1月9日付けのNature誌に「How CRISPR could yield the next blockbuster crop(CRISPR はどのようにして次のブロックバスターを生み出すことができるか)」という記事が出ていました。その副題は、「科学者たちは特定の遺伝子を編集することで野生植物種を迅速に栽培種化しようと試みているが、大きな技術的課題と、先住民族の知識の悪用に関する懸念に直面している。」というものです。domesticate、domesticationという単語は「栽培化」と訳すことが多いと思いますが、今回は「栽培種化」という説明的な訳にしておきたいと思います。

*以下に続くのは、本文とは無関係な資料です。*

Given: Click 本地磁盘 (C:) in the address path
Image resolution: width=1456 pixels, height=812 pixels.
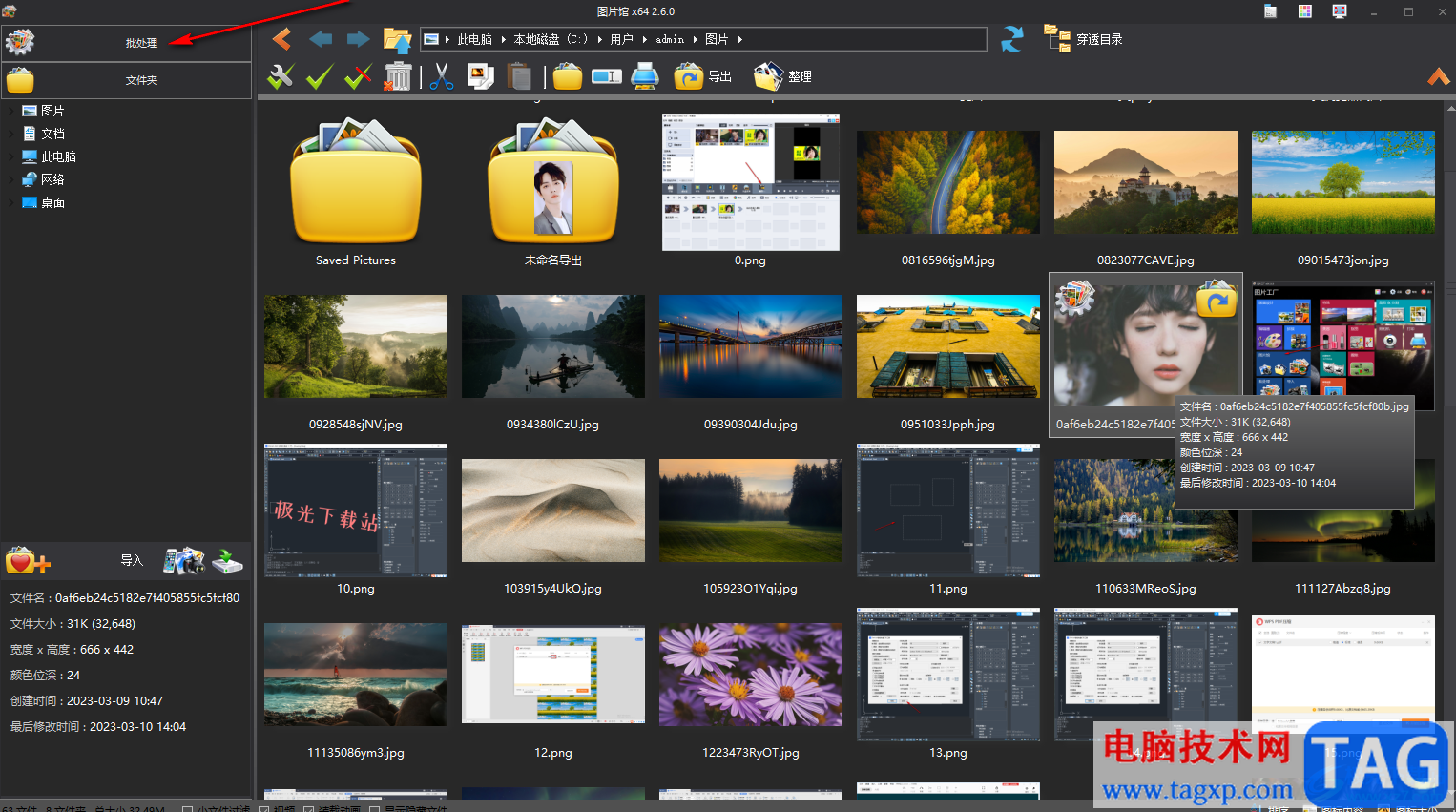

最初に紹介されているのは、北京の遺伝発生生物学研究所Jiayang Li氏の話題です。南米原産の水稲野生種Oryza altaは、食用で栄養価の高い穀物が生産されますが、種子は熟すとすぐに地面に落ちるため、それを栽培種化するために改善したいということです。塩分、干ばつ、および危険な病気に耐性があるので、世界の食料供給に役立つのではというのが目的です。

次に紹介されているのは、ブラジルのヴィソーザ連邦大学Agustin Zsögön氏の話題です。Solanum pinpinellifoliumと呼ばれる南米の野生トマトの栽培種化の研究です。6つの領域を編集して、通常のトマトに似たバージョンを作成しました。 新しい植物は野生植物の10 倍の果実を生産し、果実の大きさは3倍でした。

野生の食用ホオズキ(Physalis pruinosa)を編集して栽培種化しているコールドスプリングハーバー研究所とコーネル大学のチームの研究では、遺伝子を改変して植物をよりコンパクトにし、別の遺伝子を微調整して果実を24%重くしました。

ロシア出身で戦争を避けてブラジルで研究を続けるSophia Gerasimova氏は、複数の標的遺伝子を編集するなどして、技術的に難しいながらも野生のジャガイモを栽培種化しようとしています。栽培種化することで、肥料使用量を減らし、コスト削減できるだけでなく、川への有害な流出も削減できるようにするのが目的のようです。

これらのゲノム編集の目的は、有用な野生種を栽培種化して、収量を上げるということにあるようです。

ゲノム編集をやろうにも、ほとんどの野生植物はゲノム配列すら解読されておらず、ましてや、新たな栽培種化を試みる前に必要な、DNA配列の働きを知るために必要な研究もないというのが栽培種化の問題です。また、先住民族の権利との衝突が起こるというのがこの記事の趣旨のようです。

年始の「新春コラム」では、「技術自体より、どのような目的で利用するか、本当に恩恵を受ける人数はどうなのか、という点に注目することが重要です。 」と書きました。CRISPRを利用してIndel変異による遺伝子を潰すというLoss of functionによるゲノム編集は容易な技術になっているので、方法ではなく、市場規模を含めた「目的」に注目することが重要です。

日本の豊かな食文化は、魚料理や地方の伝統野菜など多様な食材を用いますが、一方で米国に較べて、全く新しい食材に対して保守的な傾向があると感じます。日本にこのようなゲノム編集食品を導入しようとするのなら、日本の食文化の特徴を理解していく必要があるのではないか、と感じています。